----- 記事 -----
なんと、2人とも同じ作品を推しておりました。
その作品とは…。
Puppy & ucchiii選出 第1位
ucchiii
三谷幸喜さん脚本作品。
主役、真田信繁に堺雅人さん。真田信之に大泉洋さん。真田昌幸に草刈正雄さん。ちなみに草刈政雄さんは、真田太平記(1985年/NHK総合テレビ 新大型時代劇)のときに幸村(信繁)をやってますね。
Puppy
私はなんたって真田ファン!第1回オンエアをどれだけ楽しみにしていたか!!
いろいろ評価は分かれるみたいだけどいいんじゃない、真田だから。全体には若干重厚感を抑えて、時代に合わせた大河ドラマだと思うね。
-----
#### 取り組む課題:
1. 記事では、真田信之を演じたのは誰だと書かれていますか？
2. 記事のうち、「Puppy & ucchiii選出」から「私はなんたって真田ファン!第1回オンエアをどれだけ楽しみにしていたか!!」までを、両端も含めてそのまま書き出してください。
3. 真田を描いた大河ドラマについての記事を、最後の文のあとから書き進めてください。
----- 表示された記録 -----
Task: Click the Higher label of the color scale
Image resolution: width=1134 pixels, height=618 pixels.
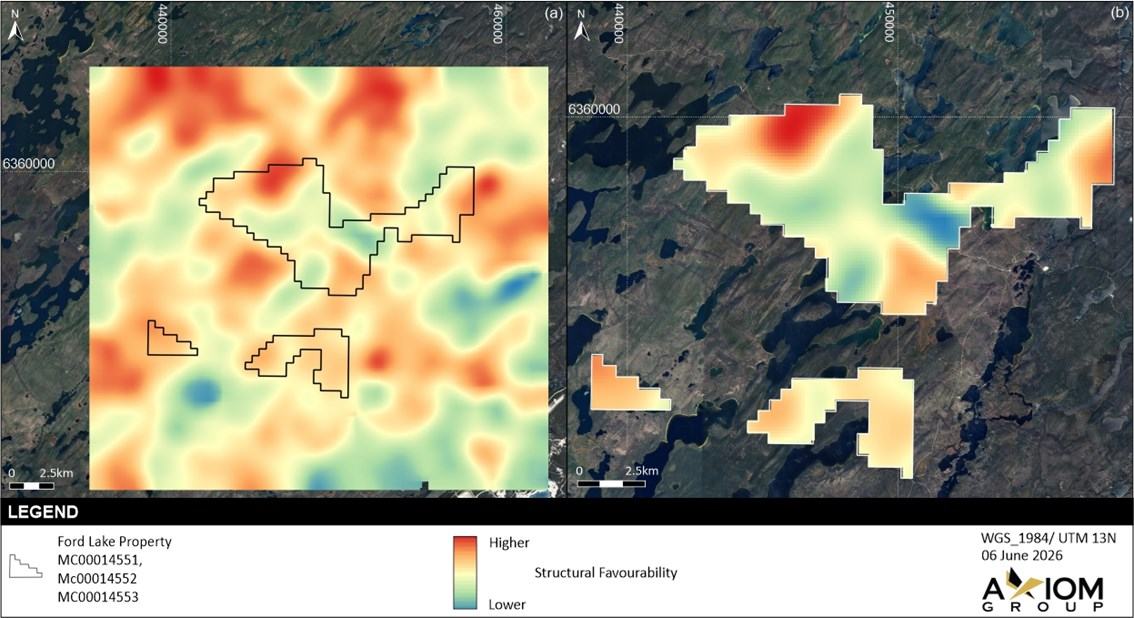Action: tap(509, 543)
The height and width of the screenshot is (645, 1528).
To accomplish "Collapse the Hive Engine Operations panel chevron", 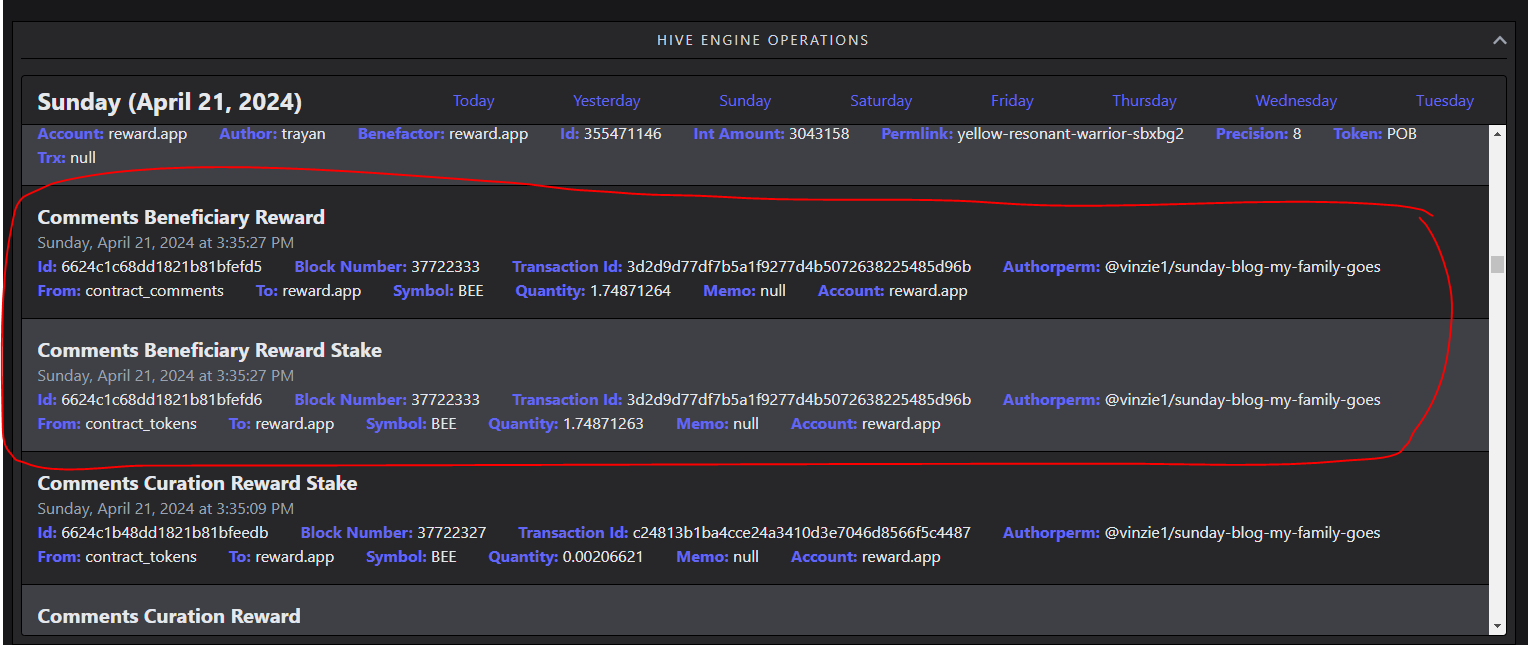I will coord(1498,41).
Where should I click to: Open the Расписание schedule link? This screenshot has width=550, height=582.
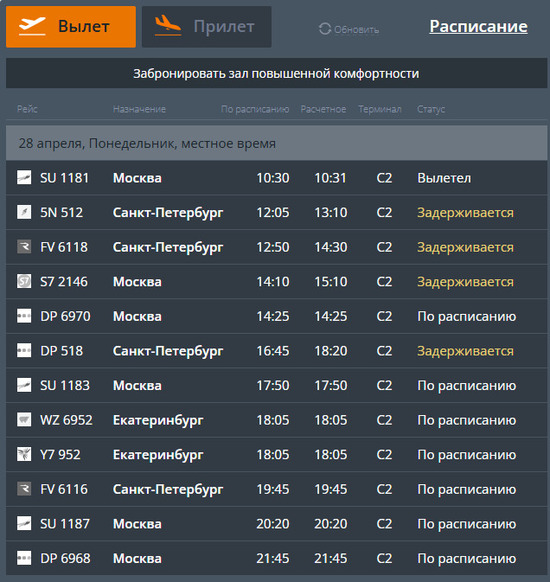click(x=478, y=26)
-----
#### 課題の解答:
1. 大泉洋さんです。

2.
Puppy & ucchiii選出 第1位
ucchiii
三谷幸喜さん脚本作品。
主役、真田信繁に堺雅人さん。真田信之に大泉洋さん。真田昌幸に草刈正雄さん。ちなみに草刈政雄さんは、真田太平記(1985年/NHK総合テレビ 新大型時代劇)のときに幸村(信繁)をやってますね。
Puppy
私はなんたって真田ファン!第1回オンエアをどれだけ楽しみにしていたか!!

3.
ucchiii
そうですね。2004年の「新選組!」終了時に「次に大河を書かせてもらえるなら真田を」っていう三谷さんの発言があって、それから待ちわびて待ちわびて、上田の真田記念館にも行って大河ドラマ実現の署名運動にも参加したんですよ。
Puppy
やはり若い年齢層も狙った感はあるけど、要所要所よくできて十分楽しめたよね。
父・昌幸のすっとぼけ感大爆発なキャラクター、兄・信之の堅物感満載ながらも微笑ましさ、その他にも家族の皆、個性が強く面白く描かれているね。
個人的には真田家臣の娘・きり(長澤まさみさん)がよかった。信繁と幼馴染みで彼の行く所行く所に同行し2人の掛け合いが楽しく演技も素晴らしかった。
ucchiii
この頃(2016年)になると、新たな歴史的資料が結構見つかっているのもあって、それぞれの合戦が数の理論でなく、どうして一方が勝ち、一方が負けたのかをしっかり描いていたと思います。
関ヶ原では局地戦で勝っていながら、敗戦の将となり九度山へ流罪。そこから名前を変えて、クライマックスの大阪夏の陣でもう一度歴史の表舞台に華々しく躍り出る疾走感が最高でしたね。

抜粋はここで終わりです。